Bug 103469

Summary: Wrong source MAC w/ bridge originating ICMPv6 messages
Product: [Retired] Red Hat Linux Beta Reporter: David Woodhouse <dwmw2>
Component: radvdAssignee: Elliot Lee <sopwith>
Status: CLOSED RAWHIDE QA Contact: Ben Levenson <benl>
Severity: medium Docs Contact:
Priority: medium    
Version: beta1CC: pekkas
Target Milestone: ---   
Target Release: ---   
Hardware: All   
OS: Linux   
Whiteboard:
Fixed In Version: Doc Type: Bug Fix
Doc Text:
Story Points: ---
Clone Of: Environment:
Last Closed: 2003-09-19 20:06:06 UTC Type: ---
Regression: --- Mount Type: ---
Documentation: --- CRM:
Verified Versions: Category: ---
oVirt Team: --- RHEL 7.3 requirements from Atomic Host:
Cloudforms Team: --- Target Upstream Version:
Embargoed:
Attachments:
Description Flags
patch to warn about zero link-layer address
none
new patch for linux to warn about zero link-layer address
none
the latest patch none

Description David Woodhouse 2003-08-31 15:53:12 UTC
radvd advertises itself as router with MAC address 00:00:00:00:00:00 out all
physical devices which are part of an Ethernet bridge, rather than using the
real MAC address of each physical device.

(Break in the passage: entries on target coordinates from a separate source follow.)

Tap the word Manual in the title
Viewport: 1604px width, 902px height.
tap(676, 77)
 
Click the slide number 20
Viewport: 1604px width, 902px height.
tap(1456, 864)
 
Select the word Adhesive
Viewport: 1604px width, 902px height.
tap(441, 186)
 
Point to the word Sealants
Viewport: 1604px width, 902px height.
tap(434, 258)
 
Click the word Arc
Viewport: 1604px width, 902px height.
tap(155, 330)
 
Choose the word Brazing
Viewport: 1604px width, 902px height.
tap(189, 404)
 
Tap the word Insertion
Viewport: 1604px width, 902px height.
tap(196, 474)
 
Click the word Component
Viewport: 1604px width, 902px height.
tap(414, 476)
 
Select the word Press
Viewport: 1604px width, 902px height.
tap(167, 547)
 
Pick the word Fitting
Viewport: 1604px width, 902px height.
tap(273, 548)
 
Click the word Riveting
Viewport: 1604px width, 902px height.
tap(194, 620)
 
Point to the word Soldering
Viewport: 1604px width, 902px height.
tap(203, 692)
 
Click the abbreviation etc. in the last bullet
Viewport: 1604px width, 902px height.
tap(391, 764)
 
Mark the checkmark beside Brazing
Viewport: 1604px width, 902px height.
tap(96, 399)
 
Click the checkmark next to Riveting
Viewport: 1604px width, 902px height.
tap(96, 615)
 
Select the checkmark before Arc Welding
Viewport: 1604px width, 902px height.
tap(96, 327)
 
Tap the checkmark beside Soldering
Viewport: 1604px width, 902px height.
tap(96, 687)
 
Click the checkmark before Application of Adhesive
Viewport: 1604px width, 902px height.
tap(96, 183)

14:07:03.327200 0:0:0:0:0:0 33:33:0:0:0:1 ip6 110: fe80::200:ff:fe00:0 >
ff02::1: icmp6: router advertisement

Steps to reproduce: 

ifdown eth1 
brctl addbr br0 
brctl addif br0 eth1 
cd /etc/sysconfig/network-scripts
cat ifcfg-eth1 | sed s/eth1/br0/g > ifcfg-br0
ifup br0
perl -pi -e s/eth1/br0/ /etc/radvd.conf
service radvd restart

... or something like that. In fact it was triggered with BNEP interfaces as
part of a bridge, since we _have_ to handle them that way for the benefit of dhcpd.

Comment 1 Pekka Savola 2003-09-01 10:13:02 UTC
This seems to be a kernel problem, so changing the component.  Radvd code
doesn't fiddle with MAC addresses at all, and it works on routed networks:

# tcpdump -e -n -vvv -s 1500 icmp6
tcpdump: listening on eth0
13:11:59.546764 0:0:f8:8:3e:d 33:33:0:0:0:1 ip6 110: fe80::200:f8ff:fe08:3e0d >
ff02::1: icmp6: router advertisement(chlim=64, router_ltime=300,
reachable_time=0, retrans_time=0)(prefix info: LA valid_ltime=2592000,
preffered_ltime=604800, prefix=2001:708:10:10::/64)(src lladdr: 0:0:f8:8:3e:d)
(len 56, hlim 255)

Comment 2 David Woodhouse 2003-09-01 10:49:53 UTC
What does the 'AdvSourceLLAddress' option do? I see it adds the MAC address to
the outgoing packet -- what does this achieve? Then there are _three_ copies of
the MAC address on the outgoing packet; one in the actual MAC header, one
encoded in the IPv6 source address, and one in the payload... only the latter of
which is correct (and then only because I hardcoded it in my copy of radvd for
the pan0 interface).

Which of the three MAC addresses would a client look at? Would I be able to fix
this by adding a configuration option to radvd for the MAC address to use in
outgoing adverts?

Comment 3 David Miller 2003-09-01 10:58:27 UTC
David, while you're editing the radvd sources, can you see
what call it makes into the kernel to obtain the MAC address
of an interface in the first place?

This would allow me to analyze what bridging might be doing
wrong faster.

Thanks.


Comment 4 David Woodhouse 2003-09-01 11:03:02 UTC
In device-linux.c, in setup_deviceinfo(), it uses ioctl(SIOCFIGHWADDR).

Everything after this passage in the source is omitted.